Izrael zapowiada kolejne akcje odwetowe przeciwko Palestyńczykom. Rano w samym centrum Jerozolimy wysadził się w powietrze kolejny zamachowiec samobójca. Pięć osób zostało lekko rannych. Bliski Wschód po ostatnich krwawych zamachach i zdecydowanej militarnej odpowiedzi Izraela jest na krawędzi regularnej wojny. Do Jerozolimy dotarł specjalny wysłannik RMF, który obserwuje wydarzenia w tym niespokojnym regionie.

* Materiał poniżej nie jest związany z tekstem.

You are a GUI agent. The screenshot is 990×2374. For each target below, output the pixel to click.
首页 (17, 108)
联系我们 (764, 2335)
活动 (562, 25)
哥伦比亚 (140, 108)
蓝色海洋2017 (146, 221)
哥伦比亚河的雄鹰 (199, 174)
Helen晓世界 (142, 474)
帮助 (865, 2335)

Piotr Salak rozmawiał z mieszkańcami Jerozolimy. Jak donosi, Izraelczycy są zmęczeni ciągnącym się latami konfliktem z Palestyńczykami. „Mamy dosyć” – takie stwierdzenie słyszy się najczęściej na ulicach miasta; miasta w którym żyją odwieczni wrogowie – Palestyńczycy i Żydzi. Życie w Jerozolimie toczy się jednak swoim rytmem: korki na ulicach, dźwięk klaksonów, zatłoczone centra handlowe, gwar dobiegający z kawiarni i restauracji. Ślady toczącego się konfliktu widać jedynie w miejscach niedawnych tragedii – samobójczych ataków terrorystycznych. Na ulicy Ben Yehuda, gdzie w sobotę palestyński zamachowiec zdetonował bombę, leżą świeże kwiaty, palą się znicze, ludzie przystają na moment, jakby w zadumie nad tym co się stało. Jednak już kilka metrów dalej słychać dźwięki skocznej muzyki – tam życie toczy się normalnie.

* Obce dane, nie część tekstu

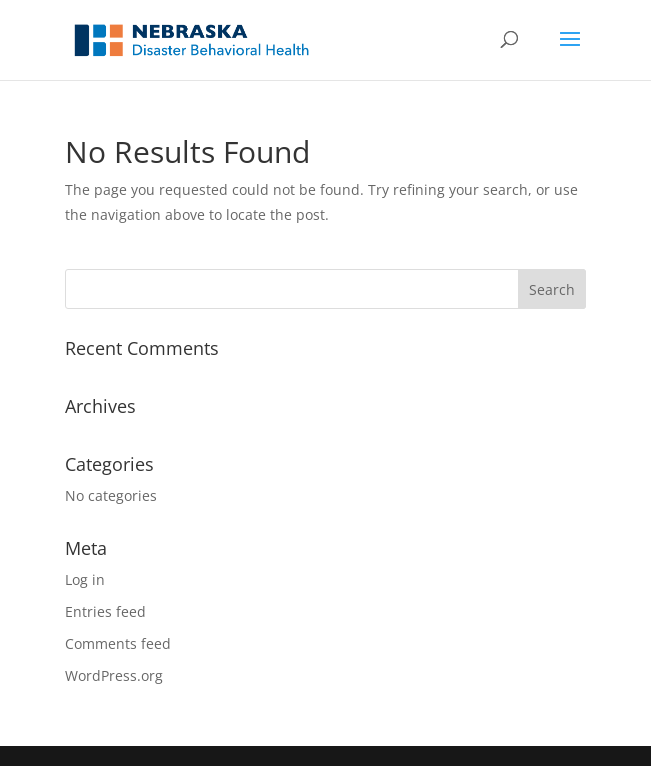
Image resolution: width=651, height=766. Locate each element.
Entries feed (105, 611)
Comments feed (118, 643)
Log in (85, 579)
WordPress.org (114, 675)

O tlącym się konflikcie świadczyć mogą też silne patrole wojska i policji na ulicach miasta – żołnierze stoją przed wejściami do supermarketów, kontrolują bagaże na dworcach autobusowych, bacznie obserwują przechodniów. To, co jednak dziwne i niepokojące dla obcokrajowców, naturalne jest dla Izraelczyków – dla nich wojna trwa już od 1948 roku – od powstania państwa Izrael - oni są po prostu przyzwyczajeni do widoku wojska.

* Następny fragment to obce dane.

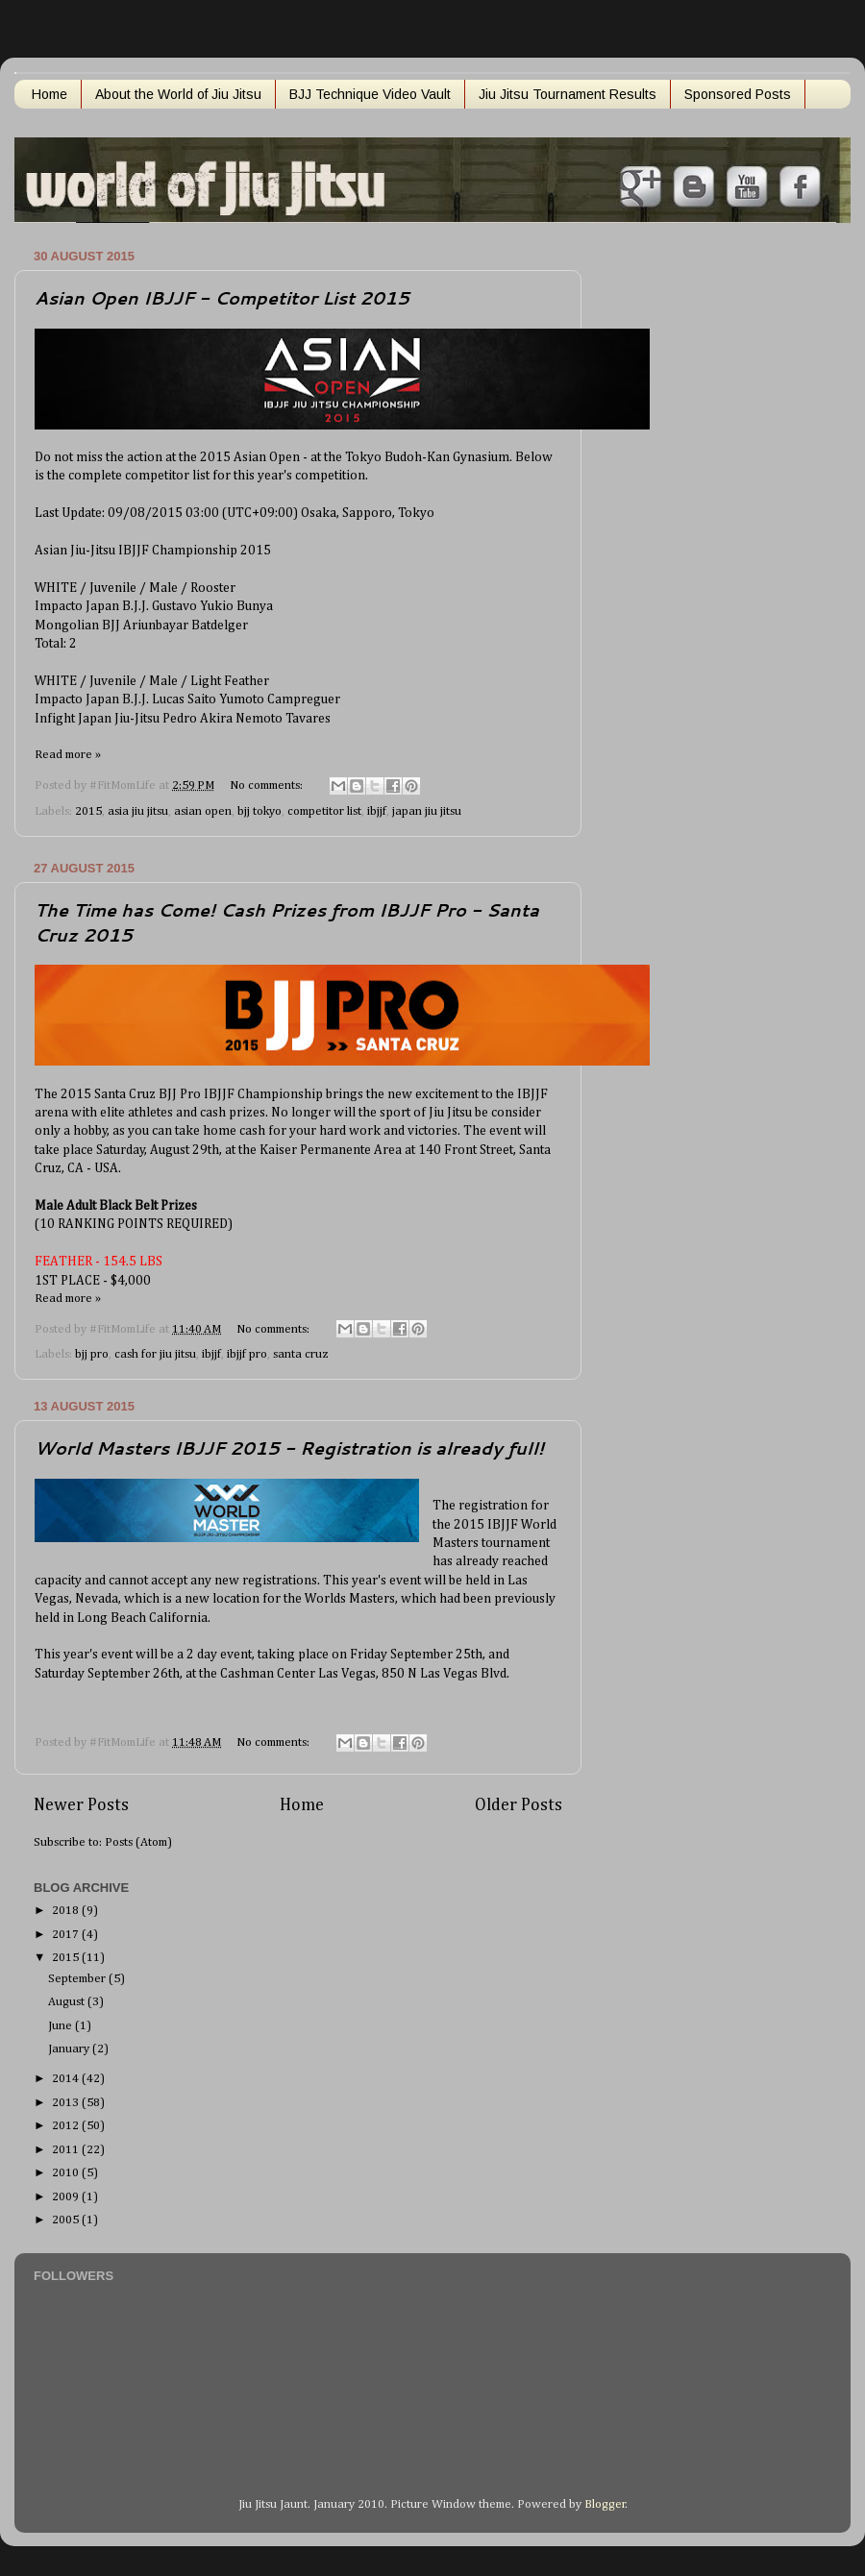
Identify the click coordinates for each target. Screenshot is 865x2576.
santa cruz (301, 1354)
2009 (67, 2197)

Większość mieszkańców Jerozolimy, z którymi rozmawiał nasz korespondent, uważa że akcje odwetowe Izraela powinny być kontynuowane (podobnie uważa blisko 40 procent mieszkańców kraju). Wszystko wskazuje też na to, że rząd Ariela Szarona będzie reagował na zamachy tak, jak tego oczekują Izraelczycy. Wczoraj Izrael przeprowadził serię ataków lotniczych na cele w Autonomii Palestyńskiej. W nocy bombardowania przerwano z powodu szalejącej nad tym rejonem burzy, dlatego wkrótce należy spodziewać się dalszych ataków.